Thanks to her Simon Fraser University Undergraduate Student Research Award, Maryam Mobini has joined SFU’s Transforming Pain Research Group, where she is investigating the feasibility of applying technological means as potential treatment options or interventions for people who are suffering from depression.
Mobini hopes to work with health care experts to develop an affordable non-medical, and non-invasive means of treating North American adults suffering from mild depression and related feelings of anxiety, hopelessness, sadness, and fatigue, in their own homes.
She’s working under Dr. Diane Gromala, director of the Transforming Pain Research Group (TPRG). Mobini says she chose to work with Gromala’s lab because of their area of research.

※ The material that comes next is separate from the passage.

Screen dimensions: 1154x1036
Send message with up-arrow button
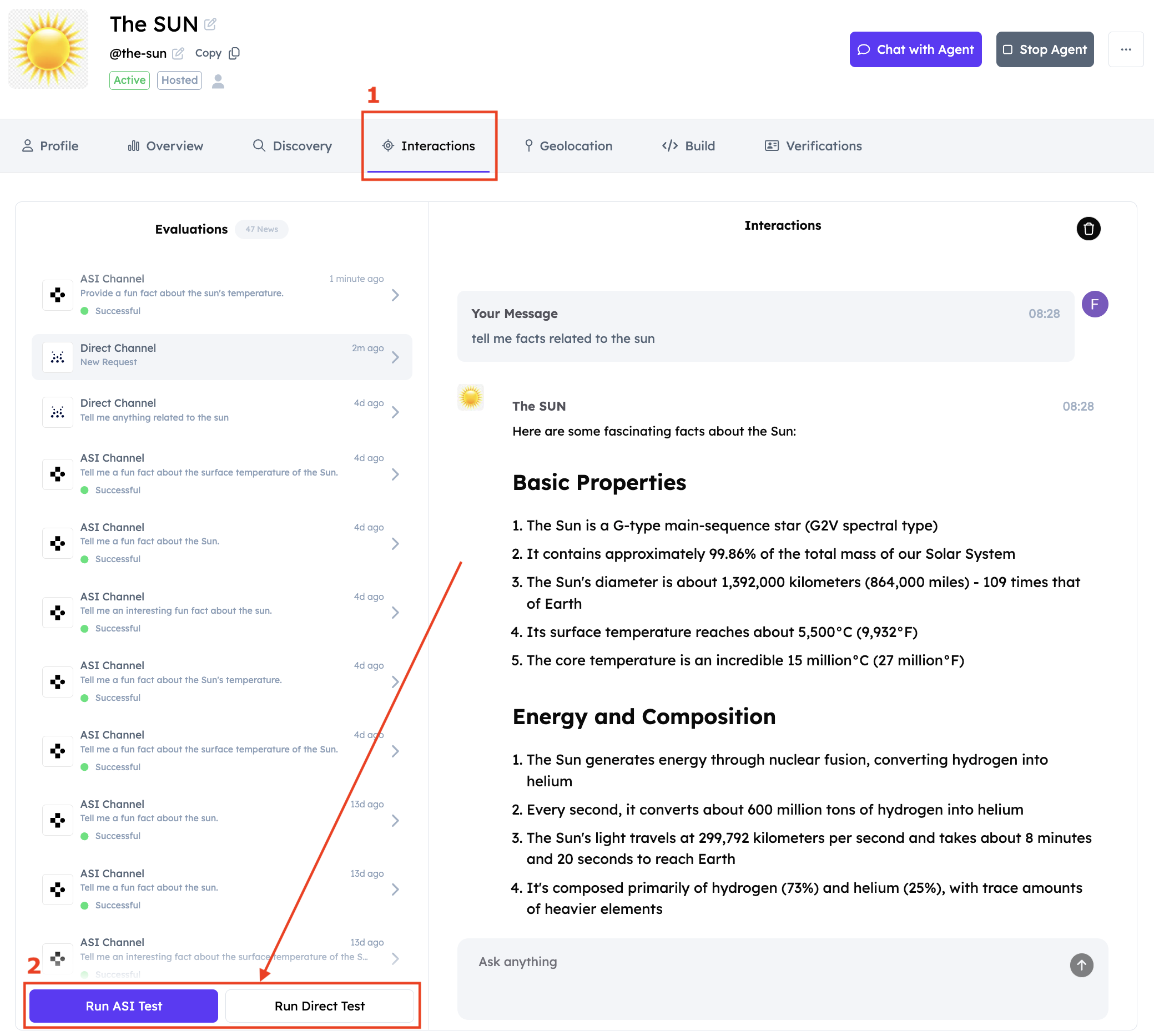(x=1081, y=965)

“Chronic pain has an enormous overlap with depression,” Mobini says. “Depression and pain symptoms commonly coexist, exacerbate or attenuate one another, and appear to share biological pathways and neurotransmitters.”
Mobini was a fourth-year student in the School of Interactive Arts and Technology (SIAT) at SFU when she received the award in 2012. She’s now enrolled in the masters program at SIAT, and continues to do research in the Pain Lab.

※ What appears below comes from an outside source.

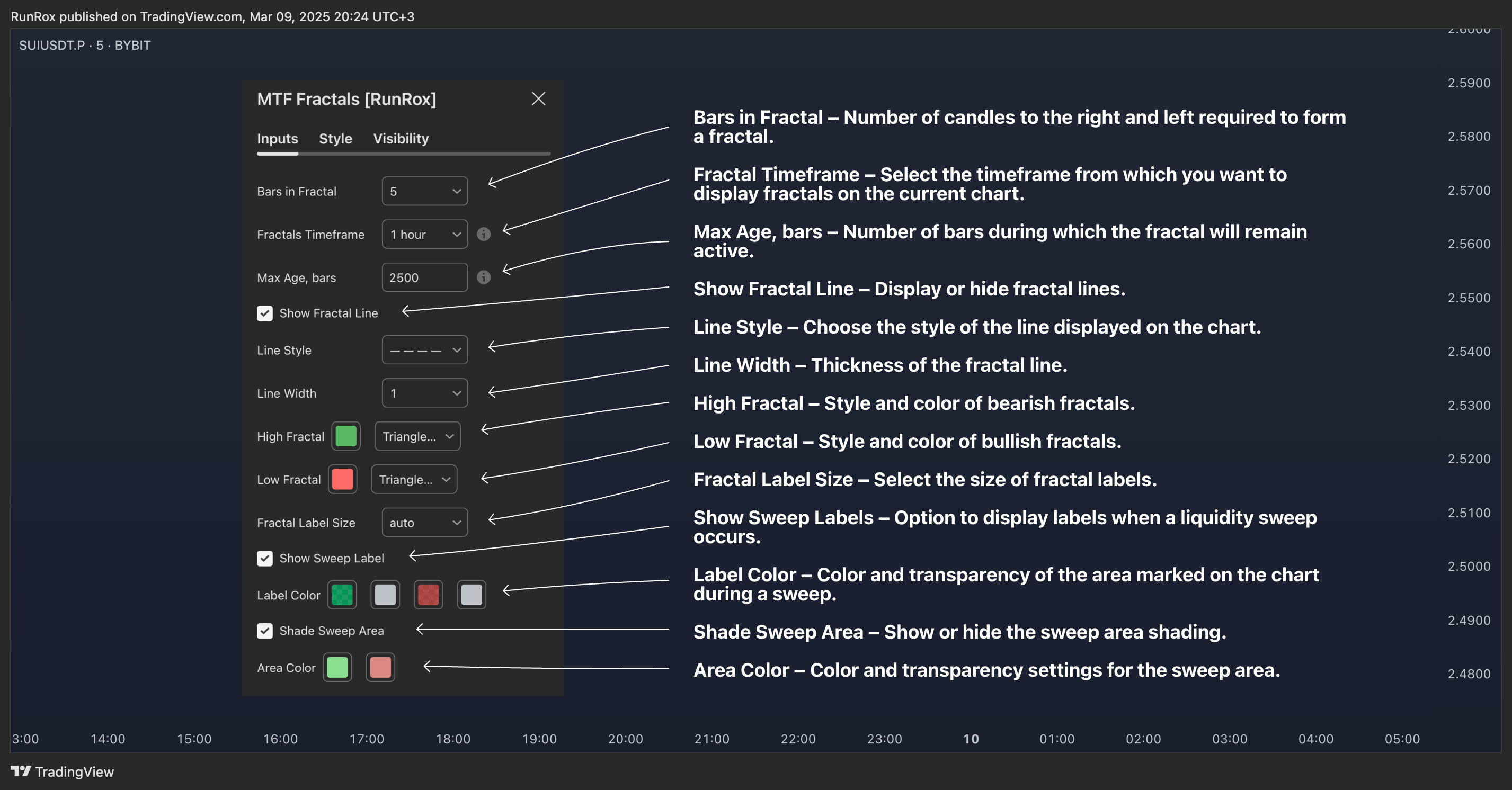
Task: Toggle Show Sweep Label checkbox
Action: point(265,558)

“During my time in the lab I was able to work more efficiently and get a better sense of what unique challenges accrue to working with patients, physicians, and specific technologies and methods of communication that are necessary for successful research outcomes,” she says. “I also acquired a holistic sense of what it is like to work in a diverse team, multiple ways to approach issues like depression and anxiety, and how to conduct research from the beginning of a project (anxiety) to the delivery stage of a project which is now being tested in clinics.”
She says she’s looking forward to working with Gromala and the other members of the lab as she pursues her graduate degree.
“As part of the research group, I am developing ideas for the use of technologies that may help with chronic pain and depression.”